Васнецовы. Связь поколений. Из XIX в XXI век. Москва, Новая Третьяковка. 23 мая — 4 ноября 2024
Опубликовано в журнале Знамя, номер 9, 2024
1. Визионерство по краям
Васнецовы. Связь поколений. Из XIX в XXI век. Москва, Новая Третьяковка.
23 мая — 4 ноября 2024.
Самое интересное у Виктора Васнецова, как и у брата его, Аполлинария (менее известного из-за уклона в архитектурную как бы реконструкцию: сказки ведь и популярнее, и понятнее) — не самые известные, хрестоматийные их произведения: увлекательнее всего у них маргиналии по краям не слишком знакомых холстов (вроде «Царевны-несмеяны») или подготовительных материалов к росписям, например, Владимирского собора. На нынешней экспозиции им отвели даже не один, «последний» зал, но существенную часть выставки на антресолях.
В Третьяковке васнецовские «Три богатыря» венчают (или открывают) одну из важнейших галерейных перспектив (как и «Явление Христа народу» Иванова, «Иисус в Пустыне» Крамского, «Боярыня Морозова» Сурикова) своими широкоформатными боками и поэтому всегда на виду. Васнецовский зал таким образом находится на важном перепутье исторического здания в Лаврушинском, которому к тому же Виктор сочинил и фасад.
Но это-то и плохо: когда все время на виду и одновременно в потоке, глаз обязательно замыливается. Мы имеем Васнецова в виду и в то же время не обращаем на него внимание, раз уж он такой доступный, обманчиво понятный и живет в густом, перенасыщенном контексте экспозиции в Лаврушинском, где самые великие художники великой страны словно бы состязаются друг с другом в силе и мощи воздействия.
Третьяковка — это важно: Васнецов — пожалуй, самый любимый живописец ее отца-основателя, скупавшего картины и графику художника буквально пачками: судя по сведениям на табличках у картин в нынешней ретроспективе, это не преувеличение.
А кроме того, в составе ГТГ есть два «малых музея»: во-первых, сам теремок Виктора и его семьи недалеко от Мещанских улиц (кажется, сейчас он закрывается на реконструкцию, так что спешите видеть последние остатки аутентичности). Во-вторых, есть свой малый музей и у менее известного, но не менее продуктивного Аполлинария.
В его квартиру у Чистых прудов заходят немногие, но, судя по выгородке на нынешней выставке, отдавшей пейзажам Аполлинария центральную часть громадного проекта, — зря. «Архитектурными реконструкциями» его самые известные и большие холсты из жизни средневековой Москвы (может быть, за исключением серии хмурых и темных уральских и сибирских пейзажей) вряд ли являются.
========================================================================
- Задание A
Кто, согласно статье о выставке Васнецовых, сочинил фасад исторического здания Третьяковки в Лаврушинском?
========================================================================
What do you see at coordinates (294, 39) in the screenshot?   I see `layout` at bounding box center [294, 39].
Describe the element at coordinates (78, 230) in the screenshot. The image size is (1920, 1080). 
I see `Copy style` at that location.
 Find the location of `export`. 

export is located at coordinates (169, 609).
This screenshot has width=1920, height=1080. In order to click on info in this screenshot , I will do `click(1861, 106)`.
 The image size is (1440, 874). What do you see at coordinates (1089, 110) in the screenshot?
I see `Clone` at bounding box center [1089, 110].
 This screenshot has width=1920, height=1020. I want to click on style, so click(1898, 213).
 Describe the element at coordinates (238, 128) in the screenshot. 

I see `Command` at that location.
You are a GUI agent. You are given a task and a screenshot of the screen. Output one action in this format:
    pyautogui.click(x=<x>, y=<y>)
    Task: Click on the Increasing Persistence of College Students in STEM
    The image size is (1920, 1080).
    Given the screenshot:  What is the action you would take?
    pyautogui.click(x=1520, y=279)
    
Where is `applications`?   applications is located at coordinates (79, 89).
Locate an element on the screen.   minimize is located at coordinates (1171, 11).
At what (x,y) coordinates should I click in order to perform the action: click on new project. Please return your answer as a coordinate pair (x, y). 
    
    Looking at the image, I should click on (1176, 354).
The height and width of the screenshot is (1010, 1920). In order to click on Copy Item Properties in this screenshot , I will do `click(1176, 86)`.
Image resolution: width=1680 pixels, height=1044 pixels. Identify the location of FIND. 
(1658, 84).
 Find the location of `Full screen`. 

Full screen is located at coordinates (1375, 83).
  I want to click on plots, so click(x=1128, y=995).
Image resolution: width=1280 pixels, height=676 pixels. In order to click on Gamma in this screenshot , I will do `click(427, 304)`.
========================================================================
- Задание B
Обнови часть списка от строки, где стоит «The height and», до конца списка: замени «Image resolution» на «Screen resolution», а всё остальное оставь без изменений.

- Ответ A
Виктор Васнецов.

- Ответ B
The height and width of the screenshot is (1010, 1920). In order to click on Copy Item Properties in this screenshot , I will do `click(1176, 86)`.
Screen resolution: width=1680 pixels, height=1044 pixels. Identify the location of FIND. 
(1658, 84).
 Find the location of `Full screen`. 

Full screen is located at coordinates (1375, 83).
  I want to click on plots, so click(x=1128, y=995).
Screen resolution: width=1280 pixels, height=676 pixels. In order to click on Gamma in this screenshot , I will do `click(427, 304)`.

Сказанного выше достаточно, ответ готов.